Claroscuro del Delta

Una región casi tan extensa como la provincia de Tucumán espera ser conquistada por segunda vez.

Cercano y desconocido, el Delta del Paraná revive la odisea de sus pioneros.

Al último tigre lo mataron los hermanos Cepeda en tiempos de María, la contrabandista de trabuco recortado que se ahogó en el Bravo por salvar a un cristiano. Pero la memoria del tigre y los piratas se extinguió con Celestino Ceballos, cuando a los 106 años pobló por segunda vez la Boca de las Animas, lugar de su vida y de su muerte.

Antes de perderse, los paraísos perdidos crean su leyenda de terror. Cada puñalada hace su historia, cada peripecia deposita sobre el mapa una amenaza contra el forastero. Ahí están los nombres del desaliento en los arroyos y los ríos: Desengaño, Perdido, Fraile Quemado, La Horca, Hambrientos, El Diablo, Las Cruces, El Ahogado, el Arroyo del Pobre.

Pobres eran todos: criollos cazadores, pescadores, recolectores de duraznos que plantaron los jesuítas en la más ignorada de sus misiones, cuyas ruinas dejaron de verse después de que Francisco Javier Muñiz las vio en 1818 sobre el Paycarabí: nombre de un cura (pay) tal como podía pronunciarlo en guaraní el indio cuyo cráneo exhibe, entre latas de aceite y surtidores, Hermán López, concesionario de YPF en Paranacito.

Para una docena de vascos inmigrantes, la fiebre amarilla que azotó Buenos Aires hace un siglo era más temible que las islas solitarias. Se instalaron en el Carabelas, sembraron trigo y papas, plantaron álamos, pusieron una fábrica de cerámica cuya alta chimenea, emergiendo entre los ceibos cerca del Guazú, está fechada en 1877.

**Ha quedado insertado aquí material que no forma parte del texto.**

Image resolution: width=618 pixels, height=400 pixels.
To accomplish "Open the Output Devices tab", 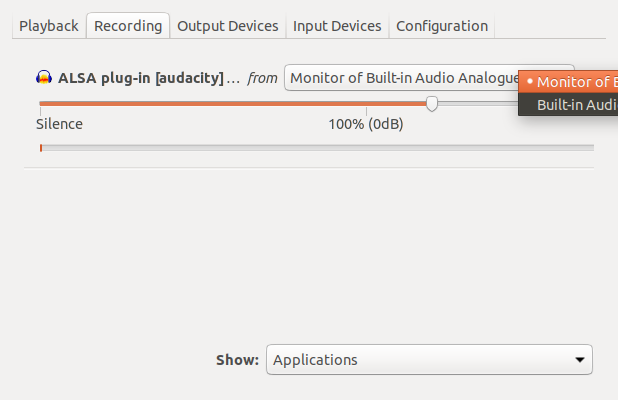I will (227, 26).
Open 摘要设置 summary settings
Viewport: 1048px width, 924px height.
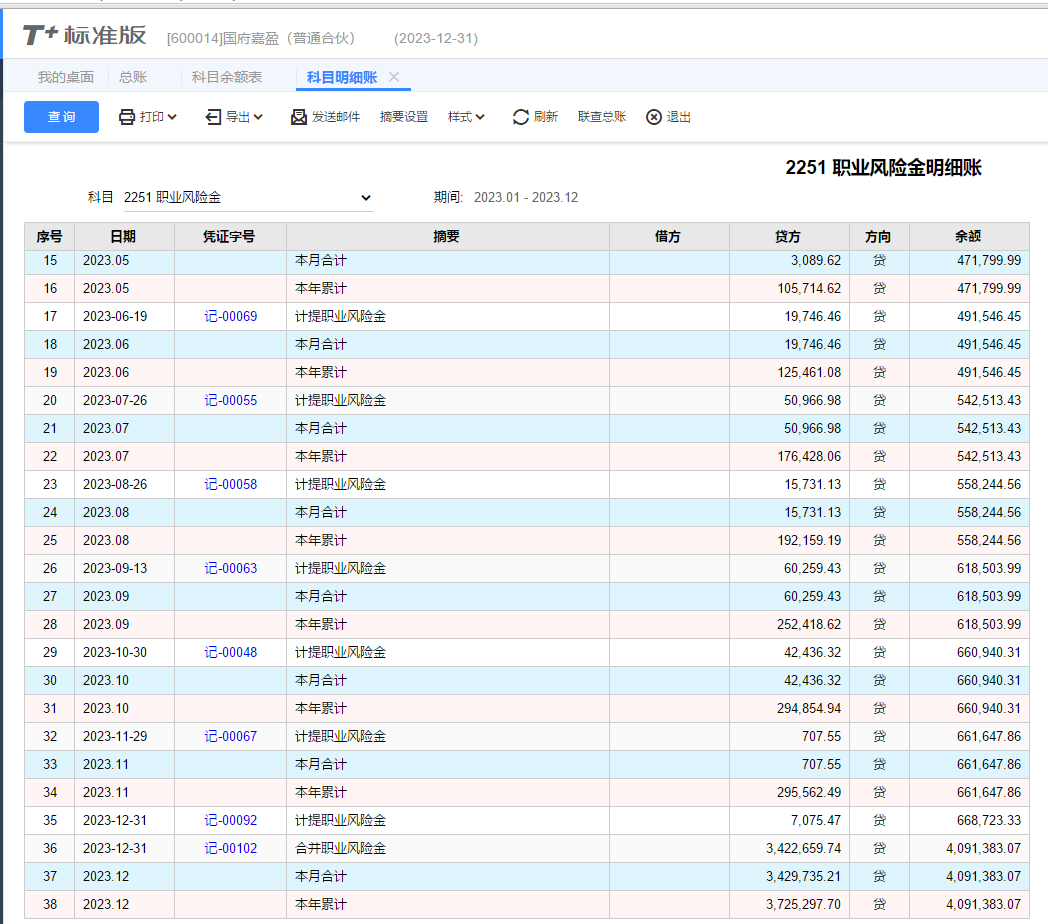(x=404, y=117)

Ya había italianos a lo largo del Lujan, fábrica de dulces en el Espera, franceses dispersos un poco por todas partes, como aquel Blondeau, cuya casa centenaria sobrevive en Carabelas, o aquel Chamoussy, que en 1905 contó 6.987.820 álamos y sauces en el Delta entrerriano.

Por esa época, un militar holandés que volvía de Sumatra compró al gobierno provincial 2.500 hectáreas, con la promesa de radicar diez familias españolas. El matrimonio vino con una institutriz para educar a sus cuatro hijas y se marchó al poco tiempo, pero la maestra holandesa se quedó, casada con un comerciante alemán.

A los 91 años, Carolina de Seybold evoca en su castellano silabeado la fascinante aventura: el viaje en vaporcito por el laberinto de islas –desierta Venecia, multiplicada Zeeland–, la tormenta de Santa Rosa que los sorprendió en el Miní, el desembarco y el bungalow construido por John Wright, que después compró su marido y donde ella sigue viviendo sesenta y cinco años más tarde, con sus muebles europeos, su loza de Delft y sus libros en tres idiomas, que ya no puede leer porque está ciega.